PASADENA, Calif. / Oct 03, 2023 / Business Wire / Arrowhead Pharmaceuticals, Inc. (NASDAQ: ARWR) today announced that it is scheduled to participate in the following upcoming events:
2023 Annual Northeast Amyotrophic Lateral Sclerosis Consortium (NEALS) Meeting – October 4-6, 2023
Date: October 5, 2023
Type: Poster Presentation
Title: Preclinical Profile of ARO-SOD1, an siRNA Therapy for SOD1-ALS
BMO Biopharma Spotlight Series: (R) Evolution of RNA Therapies – October 10, 2023
Type: Fireside Chat Presentation
Cracking the Code: The Dawn of Nucleic Acid Medicines – October 17-19, 2023
Date: October 18, 2023, 5:00-7:00 PM ET
Type: Poster Presentation
Title: Rank Order TRiM™ Activity Correlates with RISC Loading and Can Be Enhanced by cPrP Modification
The 3rd International Research Conference on Neurodegenerative Diseases (IRCND 2023) – October 20-23, 2023
Date: October 22, 2023
Type: Oral Presentation
Title: Preclinical Profile of ARO-SOD1, an siRNA Therapy for SOD1-ALS
Presentation materials may be accessed on the Events and Presentations page under the Investors section of the Arrowhead website.

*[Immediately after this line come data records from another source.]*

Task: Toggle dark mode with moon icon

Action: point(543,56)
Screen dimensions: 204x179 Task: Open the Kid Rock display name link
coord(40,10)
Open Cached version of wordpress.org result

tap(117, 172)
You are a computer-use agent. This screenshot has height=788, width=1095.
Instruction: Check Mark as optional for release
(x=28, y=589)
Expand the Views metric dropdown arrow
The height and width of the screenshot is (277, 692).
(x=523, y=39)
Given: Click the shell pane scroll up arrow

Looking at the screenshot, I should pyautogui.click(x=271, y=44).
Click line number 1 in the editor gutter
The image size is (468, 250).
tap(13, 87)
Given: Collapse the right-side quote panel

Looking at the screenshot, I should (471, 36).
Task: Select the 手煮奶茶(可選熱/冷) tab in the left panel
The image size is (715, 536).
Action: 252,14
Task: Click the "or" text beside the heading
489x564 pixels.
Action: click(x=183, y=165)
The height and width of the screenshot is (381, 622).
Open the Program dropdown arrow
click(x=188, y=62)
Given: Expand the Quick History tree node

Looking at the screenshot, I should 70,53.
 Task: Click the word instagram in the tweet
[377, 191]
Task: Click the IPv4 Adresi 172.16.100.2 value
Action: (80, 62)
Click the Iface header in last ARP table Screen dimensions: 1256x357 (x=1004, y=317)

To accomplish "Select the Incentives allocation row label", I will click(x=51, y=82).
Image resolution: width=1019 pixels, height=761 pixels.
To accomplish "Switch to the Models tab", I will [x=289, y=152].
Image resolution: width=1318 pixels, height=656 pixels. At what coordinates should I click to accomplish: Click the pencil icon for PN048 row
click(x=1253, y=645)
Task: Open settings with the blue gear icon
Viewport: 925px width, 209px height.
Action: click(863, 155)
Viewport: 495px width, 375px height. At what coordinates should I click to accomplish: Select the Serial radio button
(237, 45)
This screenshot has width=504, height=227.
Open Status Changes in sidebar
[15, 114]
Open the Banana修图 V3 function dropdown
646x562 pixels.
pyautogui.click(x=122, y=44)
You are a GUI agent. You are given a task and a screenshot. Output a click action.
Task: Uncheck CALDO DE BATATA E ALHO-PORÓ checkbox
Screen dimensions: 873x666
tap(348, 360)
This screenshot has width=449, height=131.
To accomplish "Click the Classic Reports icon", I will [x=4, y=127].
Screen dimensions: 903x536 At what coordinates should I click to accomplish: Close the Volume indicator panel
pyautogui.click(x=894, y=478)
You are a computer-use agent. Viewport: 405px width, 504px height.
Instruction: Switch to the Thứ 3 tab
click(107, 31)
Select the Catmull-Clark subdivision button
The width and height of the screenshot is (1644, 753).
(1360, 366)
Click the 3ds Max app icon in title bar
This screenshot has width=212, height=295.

About Arrowhead Pharmaceuticals
Arrowhead Pharmaceuticals develops medicines that treat intractable diseases by silencing the genes that cause them. Using a broad portfolio of RNA chemistries and efficient modes of delivery, Arrowhead therapies trigger the RNA interference mechanism to induce rapid, deep, and durable knockdown of target genes. RNA interference, or RNAi, is a mechanism present in living cells that inhibits the expression of a specific gene, thereby affecting the production of a specific protein. Arrowhead’s RNAi-based therapeutics leverage this natural pathway of gene silencing.
For more information, please visit www.arrowheadpharma.com, or follow us on Twitter @ArrowheadPharma. To be added to the Company's email list and receive news directly, please visit http://ir.arrowheadpharma.com/email-alerts.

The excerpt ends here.